Klöckners Tierwohl-Label muss EU-tauglich werden
Deutliche Kritik an einem nationalen Alleingang für ein unverbindliches Tierwohl-Label übt der Bund Ökologische Lebensmittelwirtschaft (BÖLW). Der BÖLW bezieht sich dabei auf eine kürzlich von der Bundeslandwirtschaftsministerin Julia Klöckner gemachte Ankündigung, wonach die freiwillige nationale Kennzeichnung „nicht der Endpunkt der Arbeiten zum Tierwohlkennzeichen sein“ soll, sondern das Ziel immer war, „eine möglichst EU-weit verbindliche Kennzeichnung zu erreichen“ und die von Deutschland übernommenen EU-Ratspräsidentschaft im zweiten Halbjahr 2020 genutzt werden soll, um die Einführung einer EU-weit verbindlichen Tierwohlkennzeichnung zum Thema zu machen.
„Falls es die Bundeslandwirtschaftsministerin ernst meint mit einem europäischen Label, muss sie auch ein Konzept vorlegen, das EU-tauglich ist. Was Klöckner jetzt ins Bundeskabinett eingebringen will, taugt dafür eindeutig nicht“, kommentiert der BÖLW-Vorsitzende Felix Prinz zu Löwenstein), den nach seiner Ansicht nun schon seit Monaten andauernden politischen Streit um das vom Bundesministerium für Ernährung und Landwirtschaft (BMEL) geplante Tierwohllabel und erklärt: „Es ist doch nicht vorstellbar, dass man sich in Deutschland einen Sonderweg ausdenkt, diesen national einführt, damit Fakten schafft und dann erwartet, dass der Rest Europas das dankbar für sich annimmt. Deshalb muss die Ministerin das Konzept aufgreifen, das heute schon Europa-weit funktioniert und von den Kundinnen und Kunden gelernt ist: das der Eier-Kennzeichnung.“
„Die Eierkennzeichnung ist nicht ohne Grund außerordentlich erfolgreich“, bewertet der BÖLW-Vorsitzende. Denn die Kennzeichnung von 0 bis 3 zeige dem Kunden deutlich wie die Tiere gehalten wurden – auf jeder Eierpackung. Weiterer Vorteil: Es braucht keine weitere zeit- und kostenintensive Verbraucher- noch Marktforschung. „Denn die Praxis beweist seit vielen Jahren, dass die europaweite Haltungskennzeichnung beim Ei bekannt ist, verstanden wird und wirkt“, so Löwenstein. Wenn die Ministerin hingegen darauf bestehe, ein Label durchzusetzen, das genau umgekehrt gestaltet ist als dieses etablierte Kennzeichnungssystem, mache sie damit klar: es soll bei einem nationalen Alleingang für ein unverbindliches Zeichen bleiben.

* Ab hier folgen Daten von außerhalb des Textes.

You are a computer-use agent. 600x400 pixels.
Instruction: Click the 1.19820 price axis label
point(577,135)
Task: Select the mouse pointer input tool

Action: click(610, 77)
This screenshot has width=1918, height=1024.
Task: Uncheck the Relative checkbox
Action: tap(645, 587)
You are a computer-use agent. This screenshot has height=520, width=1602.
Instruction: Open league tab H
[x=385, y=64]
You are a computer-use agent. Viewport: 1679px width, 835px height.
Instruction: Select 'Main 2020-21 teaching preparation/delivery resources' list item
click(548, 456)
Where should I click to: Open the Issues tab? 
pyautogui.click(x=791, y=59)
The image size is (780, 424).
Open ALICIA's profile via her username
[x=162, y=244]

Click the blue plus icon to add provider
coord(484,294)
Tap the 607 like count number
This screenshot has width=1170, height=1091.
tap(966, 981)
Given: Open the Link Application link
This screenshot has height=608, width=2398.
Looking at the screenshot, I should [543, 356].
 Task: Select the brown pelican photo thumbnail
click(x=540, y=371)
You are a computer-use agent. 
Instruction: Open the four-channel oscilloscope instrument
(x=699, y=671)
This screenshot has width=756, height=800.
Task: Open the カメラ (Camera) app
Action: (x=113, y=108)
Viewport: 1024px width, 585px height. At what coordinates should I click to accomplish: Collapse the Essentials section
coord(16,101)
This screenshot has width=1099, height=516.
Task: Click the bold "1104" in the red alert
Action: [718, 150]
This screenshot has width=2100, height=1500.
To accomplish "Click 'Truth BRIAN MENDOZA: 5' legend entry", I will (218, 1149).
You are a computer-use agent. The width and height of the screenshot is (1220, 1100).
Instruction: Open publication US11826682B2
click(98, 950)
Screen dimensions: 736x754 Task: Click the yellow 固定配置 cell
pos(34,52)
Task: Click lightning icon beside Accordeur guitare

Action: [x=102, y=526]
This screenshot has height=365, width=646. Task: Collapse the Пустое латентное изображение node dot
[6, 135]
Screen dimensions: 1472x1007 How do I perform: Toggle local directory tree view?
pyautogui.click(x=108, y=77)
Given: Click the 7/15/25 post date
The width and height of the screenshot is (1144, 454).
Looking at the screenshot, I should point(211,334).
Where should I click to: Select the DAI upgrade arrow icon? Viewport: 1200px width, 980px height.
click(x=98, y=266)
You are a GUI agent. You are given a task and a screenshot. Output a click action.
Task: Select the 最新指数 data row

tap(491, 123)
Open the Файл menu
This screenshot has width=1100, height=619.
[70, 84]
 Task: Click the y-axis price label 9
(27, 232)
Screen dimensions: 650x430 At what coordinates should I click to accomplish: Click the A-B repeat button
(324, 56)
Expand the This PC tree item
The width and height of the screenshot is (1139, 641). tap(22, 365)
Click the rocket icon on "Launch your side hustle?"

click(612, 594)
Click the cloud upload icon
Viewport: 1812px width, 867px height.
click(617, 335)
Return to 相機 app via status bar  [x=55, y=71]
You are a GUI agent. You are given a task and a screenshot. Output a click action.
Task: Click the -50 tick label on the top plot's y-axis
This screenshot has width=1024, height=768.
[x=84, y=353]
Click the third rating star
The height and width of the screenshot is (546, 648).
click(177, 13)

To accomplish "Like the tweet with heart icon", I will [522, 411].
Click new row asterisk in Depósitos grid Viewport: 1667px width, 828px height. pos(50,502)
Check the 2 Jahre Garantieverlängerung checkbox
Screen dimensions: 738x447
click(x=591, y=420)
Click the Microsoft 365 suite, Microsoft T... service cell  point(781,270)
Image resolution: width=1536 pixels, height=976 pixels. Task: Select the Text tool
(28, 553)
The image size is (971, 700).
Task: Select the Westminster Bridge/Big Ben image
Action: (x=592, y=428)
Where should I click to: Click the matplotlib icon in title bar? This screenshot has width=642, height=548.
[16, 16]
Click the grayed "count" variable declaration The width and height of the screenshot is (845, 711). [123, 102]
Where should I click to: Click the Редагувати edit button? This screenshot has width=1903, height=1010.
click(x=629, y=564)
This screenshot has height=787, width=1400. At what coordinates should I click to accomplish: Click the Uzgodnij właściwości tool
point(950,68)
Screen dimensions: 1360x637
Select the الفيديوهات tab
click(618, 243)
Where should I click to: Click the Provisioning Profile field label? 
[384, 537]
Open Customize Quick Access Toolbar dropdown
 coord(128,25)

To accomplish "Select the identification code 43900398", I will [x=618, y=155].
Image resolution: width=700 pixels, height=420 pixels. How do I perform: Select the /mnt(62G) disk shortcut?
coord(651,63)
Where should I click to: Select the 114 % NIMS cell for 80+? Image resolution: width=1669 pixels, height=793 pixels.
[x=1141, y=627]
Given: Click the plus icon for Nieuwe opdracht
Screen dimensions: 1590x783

„Sowohl die SPD als auch einzelne Unions-geführte Landwirtschaftsministerinnen der Bundesländer, die Agrarexperten der Opposition im Bundestag sowie viele Verbände der Land- und Lebensmittelwirtschaft haben die Ministerin aufgefordert, ihren Sonderweg für ein freiwilliges Tierwohl-Label abzubrechen. Die Akteure fordern vom BMEL, einen Entwurf vorzulegen, der eine verpflichtende Kennzeichnung für die gesamte Wirtschaft enthält und das für alle Fleischprodukte am Markt eingesetzt werden kann“, heißt es beim BÖLW.
Löwenstein ist darüber hinaus überzeugt, dass jedes Label immer nur ein Instrument für den Übergang zu einer enkeltauglichen Landwirtschaft und Ernährung sein könne. Denn schließlich sei stets nur ein Teil der Menschen bereit, freiwillig höhere Preise zu zahlen. „Das reicht nicht aus, weder für mehr Tierwohl noch für Bauern oder unsere Umwelt“, so der BÖLW-Vorsitzende und fährt fort: „Gerade bekräftigten englische Forscher noch einmal öffentlich, dass die nächsten zehn Jahre darüber entscheiden, ob es uns gelingt, den Zusammenbruch unserer Ökosysteme zu verhindern. Damit der dafür erforderliche Umbau unserer Ernährungssysteme gelingt, brauchen wir Preise, die die Wahrheit sprechen. Vor dieser Aufgabe darf sich die Politik nicht weiter drücken. Sprechen die Preise die Wahrheit, wird ganz automatisch sichtbar, wie teuer uns auch das scheinbar so billige Fleisch zu stehen kommt.“ Dann werde niemand mehr zu Fleisch und Milchprodukten greifen wollen, die auf Kosten der Tiere, der Bauern und der Umwelt erzeugt wurden.